Yup, that's definitely a call to the doc if this has not been previously documented. It could simply be a normal process for that person, apnea, or an imminently emergent situation. As the nurse, it's not your job to try and diagnose what it is. It's your job to assess and notify the doc. Many times, it'll be nothing. I once had a lady that would brady down to the 30's when she slept with 5-7 second pauses. Absolutely asymptomatic. Turns out it was her baseline (albeit a very abnormal one, lol). However, someone that bradys down to 50 can suddenly just drop to 0. Always cover yourself and notify if it's a new process!

to the OP- iwould not have called at 3am for 'sinus' arrhythmia 40-50 which is not crazy for a sleeping person at all. again i know let's get the background and the whole story first./

for the person who replied that they "once had a lady brady to the 30's with 5-7 second pauses" i would have called the doc on that one for sure without hesitation and likely had my eye on a code cart at the same time i was dialing the number :redpinkhe. can any experienced cards nurses out there tell me how safe that kind of a a baseline is? cuzz i think a pacemaker would be on the short list for that one.

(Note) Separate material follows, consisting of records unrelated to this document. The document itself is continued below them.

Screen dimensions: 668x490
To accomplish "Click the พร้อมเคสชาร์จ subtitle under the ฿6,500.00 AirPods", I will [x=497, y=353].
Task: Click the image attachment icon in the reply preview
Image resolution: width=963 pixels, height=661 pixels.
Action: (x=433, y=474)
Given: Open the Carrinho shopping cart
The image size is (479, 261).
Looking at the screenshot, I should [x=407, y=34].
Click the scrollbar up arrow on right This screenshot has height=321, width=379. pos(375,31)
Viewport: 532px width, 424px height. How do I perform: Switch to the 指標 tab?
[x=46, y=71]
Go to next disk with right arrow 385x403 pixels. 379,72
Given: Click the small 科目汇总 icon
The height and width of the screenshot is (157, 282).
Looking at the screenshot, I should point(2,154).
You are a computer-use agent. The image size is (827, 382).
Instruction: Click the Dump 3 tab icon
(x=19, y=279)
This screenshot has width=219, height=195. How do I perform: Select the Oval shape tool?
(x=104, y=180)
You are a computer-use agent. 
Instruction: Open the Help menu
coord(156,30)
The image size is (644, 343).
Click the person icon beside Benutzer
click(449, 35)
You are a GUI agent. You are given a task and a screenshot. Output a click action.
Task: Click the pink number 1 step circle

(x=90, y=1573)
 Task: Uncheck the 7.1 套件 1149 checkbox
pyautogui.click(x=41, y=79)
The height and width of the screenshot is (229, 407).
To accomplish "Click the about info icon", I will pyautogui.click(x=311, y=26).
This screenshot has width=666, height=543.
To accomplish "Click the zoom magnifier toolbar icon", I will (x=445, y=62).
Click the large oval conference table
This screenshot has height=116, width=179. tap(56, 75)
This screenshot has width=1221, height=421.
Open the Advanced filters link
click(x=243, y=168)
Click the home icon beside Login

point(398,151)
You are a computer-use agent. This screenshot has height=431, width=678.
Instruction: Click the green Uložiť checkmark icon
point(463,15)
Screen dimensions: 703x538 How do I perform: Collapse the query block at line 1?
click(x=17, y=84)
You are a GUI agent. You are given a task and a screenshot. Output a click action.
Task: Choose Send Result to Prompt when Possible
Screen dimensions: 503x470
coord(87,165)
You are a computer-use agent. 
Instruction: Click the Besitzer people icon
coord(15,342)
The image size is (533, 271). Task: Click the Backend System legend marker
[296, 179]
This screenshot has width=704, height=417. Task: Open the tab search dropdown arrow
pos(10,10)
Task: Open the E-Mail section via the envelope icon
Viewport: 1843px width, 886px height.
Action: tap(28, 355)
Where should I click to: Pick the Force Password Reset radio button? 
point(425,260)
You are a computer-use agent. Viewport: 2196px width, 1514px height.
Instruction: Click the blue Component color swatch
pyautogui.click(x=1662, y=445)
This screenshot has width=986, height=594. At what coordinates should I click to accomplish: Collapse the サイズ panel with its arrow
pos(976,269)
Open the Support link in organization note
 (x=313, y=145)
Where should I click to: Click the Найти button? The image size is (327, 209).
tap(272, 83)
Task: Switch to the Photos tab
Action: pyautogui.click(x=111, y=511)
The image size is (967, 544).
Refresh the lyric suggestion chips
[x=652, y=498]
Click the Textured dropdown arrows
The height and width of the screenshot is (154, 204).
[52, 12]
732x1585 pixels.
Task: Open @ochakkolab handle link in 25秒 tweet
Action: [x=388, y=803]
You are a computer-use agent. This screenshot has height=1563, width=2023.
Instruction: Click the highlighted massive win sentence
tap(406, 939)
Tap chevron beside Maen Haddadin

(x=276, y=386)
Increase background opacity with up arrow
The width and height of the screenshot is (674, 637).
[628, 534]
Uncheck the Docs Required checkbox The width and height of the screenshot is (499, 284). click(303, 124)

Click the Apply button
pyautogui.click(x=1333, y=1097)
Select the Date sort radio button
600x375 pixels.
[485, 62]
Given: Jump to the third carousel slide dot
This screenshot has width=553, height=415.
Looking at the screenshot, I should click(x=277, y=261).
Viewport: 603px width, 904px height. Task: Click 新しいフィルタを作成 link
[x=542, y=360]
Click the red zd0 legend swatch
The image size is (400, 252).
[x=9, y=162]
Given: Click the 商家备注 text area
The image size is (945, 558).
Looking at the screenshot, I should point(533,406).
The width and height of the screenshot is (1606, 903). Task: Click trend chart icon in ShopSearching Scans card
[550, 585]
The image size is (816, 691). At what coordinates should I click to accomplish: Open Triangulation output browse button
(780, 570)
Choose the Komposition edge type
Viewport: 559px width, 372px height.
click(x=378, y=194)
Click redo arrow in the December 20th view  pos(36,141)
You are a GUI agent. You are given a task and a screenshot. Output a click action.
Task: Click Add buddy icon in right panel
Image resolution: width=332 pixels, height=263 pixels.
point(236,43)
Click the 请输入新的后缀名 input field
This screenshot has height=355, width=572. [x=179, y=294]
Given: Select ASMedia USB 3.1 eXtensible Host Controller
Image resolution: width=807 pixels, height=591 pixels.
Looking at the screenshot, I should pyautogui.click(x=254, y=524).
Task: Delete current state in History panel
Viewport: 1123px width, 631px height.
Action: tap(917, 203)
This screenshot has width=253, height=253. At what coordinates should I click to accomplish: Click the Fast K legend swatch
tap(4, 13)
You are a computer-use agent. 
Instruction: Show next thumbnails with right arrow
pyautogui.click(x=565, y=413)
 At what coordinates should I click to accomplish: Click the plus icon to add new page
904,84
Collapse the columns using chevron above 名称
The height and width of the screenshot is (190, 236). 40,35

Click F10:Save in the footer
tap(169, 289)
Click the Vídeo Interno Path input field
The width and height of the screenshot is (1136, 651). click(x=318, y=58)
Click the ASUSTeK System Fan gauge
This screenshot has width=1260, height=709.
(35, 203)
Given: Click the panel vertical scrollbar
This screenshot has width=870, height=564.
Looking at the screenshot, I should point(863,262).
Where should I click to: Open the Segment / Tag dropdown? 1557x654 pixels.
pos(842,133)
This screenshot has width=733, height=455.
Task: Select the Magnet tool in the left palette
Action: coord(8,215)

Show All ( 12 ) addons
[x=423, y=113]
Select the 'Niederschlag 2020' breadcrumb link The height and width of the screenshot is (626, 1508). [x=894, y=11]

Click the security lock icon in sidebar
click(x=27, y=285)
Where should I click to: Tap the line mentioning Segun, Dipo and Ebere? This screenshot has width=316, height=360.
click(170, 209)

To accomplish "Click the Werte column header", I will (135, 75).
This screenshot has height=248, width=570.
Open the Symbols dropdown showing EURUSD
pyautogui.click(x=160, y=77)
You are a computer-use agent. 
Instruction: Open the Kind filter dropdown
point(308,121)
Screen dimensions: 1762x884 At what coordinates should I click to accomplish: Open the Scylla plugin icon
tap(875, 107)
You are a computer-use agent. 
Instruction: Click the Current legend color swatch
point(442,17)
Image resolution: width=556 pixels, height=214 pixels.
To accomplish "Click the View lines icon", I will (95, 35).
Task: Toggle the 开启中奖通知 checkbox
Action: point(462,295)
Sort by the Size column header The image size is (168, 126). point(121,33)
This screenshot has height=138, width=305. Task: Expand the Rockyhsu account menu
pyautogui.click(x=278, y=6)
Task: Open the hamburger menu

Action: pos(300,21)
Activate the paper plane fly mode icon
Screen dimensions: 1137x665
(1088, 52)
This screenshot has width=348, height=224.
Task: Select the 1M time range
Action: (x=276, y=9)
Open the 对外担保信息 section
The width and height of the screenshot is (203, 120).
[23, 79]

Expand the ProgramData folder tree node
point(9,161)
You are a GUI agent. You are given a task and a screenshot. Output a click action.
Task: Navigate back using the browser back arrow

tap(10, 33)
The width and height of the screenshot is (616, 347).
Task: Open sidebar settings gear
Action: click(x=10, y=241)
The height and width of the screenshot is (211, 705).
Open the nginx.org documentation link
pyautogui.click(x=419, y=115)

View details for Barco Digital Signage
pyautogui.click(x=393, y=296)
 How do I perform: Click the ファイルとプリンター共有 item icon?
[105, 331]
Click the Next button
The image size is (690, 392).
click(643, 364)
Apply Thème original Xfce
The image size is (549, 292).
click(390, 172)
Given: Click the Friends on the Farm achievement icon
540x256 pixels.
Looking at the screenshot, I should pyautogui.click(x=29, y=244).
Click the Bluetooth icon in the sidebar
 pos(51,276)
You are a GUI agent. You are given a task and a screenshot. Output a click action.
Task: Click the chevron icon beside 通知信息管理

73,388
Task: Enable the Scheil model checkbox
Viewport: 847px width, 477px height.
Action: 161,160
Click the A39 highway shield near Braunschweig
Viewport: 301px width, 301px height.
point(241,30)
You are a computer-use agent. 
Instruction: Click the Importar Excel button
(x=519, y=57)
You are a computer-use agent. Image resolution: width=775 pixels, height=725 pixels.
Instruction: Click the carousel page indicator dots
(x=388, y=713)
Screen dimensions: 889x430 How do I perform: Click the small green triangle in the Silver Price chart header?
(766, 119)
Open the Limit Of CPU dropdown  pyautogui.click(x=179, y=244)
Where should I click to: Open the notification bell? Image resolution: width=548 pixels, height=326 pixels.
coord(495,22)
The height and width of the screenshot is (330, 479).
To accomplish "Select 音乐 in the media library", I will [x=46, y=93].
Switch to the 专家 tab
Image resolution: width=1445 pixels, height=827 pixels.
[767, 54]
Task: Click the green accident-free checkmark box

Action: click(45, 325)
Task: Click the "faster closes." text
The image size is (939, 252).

sorry off topic but that makes the "sleeping hr of 50 and rock stable bp look like tiddly winks :twocents:

That's so odd. I could have sworn I typed a similar response but I don't see it now. In my head it went something like this:

I once had a lady that would brady down to the 30's when she slept with 5-7 second pauses. Absolutely asymptomatic. Turns out it was her baseline

I will bet that lady will pass away in her sleep one day (not that that's a bad thing). But if we're thinking nursing interventions here, by golly I'd have atropine at her bedside and maybe even have her sleep with the sticky pads on. Did no one consider a PPM as an option for her? Is she DNR?

So Bettycrocker, I'm with you on this one. Except I wouldn't have come up with a phrase as cute as 'tiddly winks'.

to the OP- iwould not have called at 3am for 'sinus' arrhythmia 40-50 which is not crazy for a sleeping person at all. again i know let's get the background and the whole story first./

for the person who replied that they "once had a lady brady to the 30's with 5-7 second pauses" i would have called the doc on that one for sure without hesitation and likely had my eye on a code cart at the same time i was dialing the number :redpinkhe. can any experienced cards nurses out there tell me how safe that kind of a a baseline is? cuzz i think a pacemaker would be on the short list for that one.

sorry off topic but that makes the "sleeping hr of 50 and rock stable bp look like tiddly winks :twocents:

Um.. my point was that I notified the doc. I wasn't using this pt as a case study, lol. Jesus, I'm not that dense that I was letting her go that way without intervention.

Regardless of assessment findings, if there were parameters set, I would have called! If anything, just to CYA.

Would definitely not have called for a sinus brady/sinus arrhythmia. Yes, there were parameters, but as nurses, we are taught to critically think. And if the pt is stable, good VS, asymptomatic...there is no reason to call.

However, had it been a fib, second or third-degree block, junctional escape, ventricular escape, etc. would definitely have called, atropine in one hand, pacer pads in the others.

p.s. a good clue was that the HR came up when pt awoke. I see tons of patients on metoprolol brady down to 40s when they are deep asleep, once they wake up their rates go up too.